Focus Energies on Liquidity and Planning Capital
During an unprecedented crisis like the coronavirus pandemic, company plans for initiatives and expenditures and capital use become major issues that require immediate attention from the board. Boards must know the organization’s liquidity sources (including debts to the public, credit lines, covenants that might be impacted by the crisis’ financial impact). Thus, boards must require an analysis of capital decision implications and mitigate communication of all these decisions. This analysis must account for any special opportunities the crisis creates for companies to acquire new assets

Get Knowledge from Experts
During times of crisis, boards and their committees should take advantage of experts’ opinions on the things that matter most. During the coronavirus pandemic, boards might contact legal and financial advisors for advice on matters within their respective expertise. The directors must analyze the input they receive based on what they know about their organization’s business and their own personal business knowledge and experience.
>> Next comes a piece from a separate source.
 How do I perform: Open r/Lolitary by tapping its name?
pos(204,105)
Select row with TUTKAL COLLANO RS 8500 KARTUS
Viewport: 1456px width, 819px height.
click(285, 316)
Prepare a Response for Possible Acquisition Overtures
During times of economic calm, some investors try and get positions within companies they think are vulnerable and lobby now (and/or in the future) for a reorganization, sale, or board seats. Companies must be prepared for this by discussing their organization’s strategic plan for the long term; this is in addition to short-term plans for events like the coronavirus crisis. Boards must keep communication strong with company shareholders and discuss with them (in line with Regulation FD constraints) what the company’s position is regarding present uncertainties, and both short-term and long-term strategies.

The coronavirus pandemic will put heavy demands on companies’ board of directors. This is also true of any other big challenges companies will face now or in the future. If directors are able to meet responsibilities by actively reviewing the available knowledge and information, taking part in committee and board meetings, having a strong relationship with the management, talking to experts as needed, and acting in the company’s and stakeholders’ best interests, they’ll be adequately protected from all oversight second-guessing of these challenging decisions they’re faced with.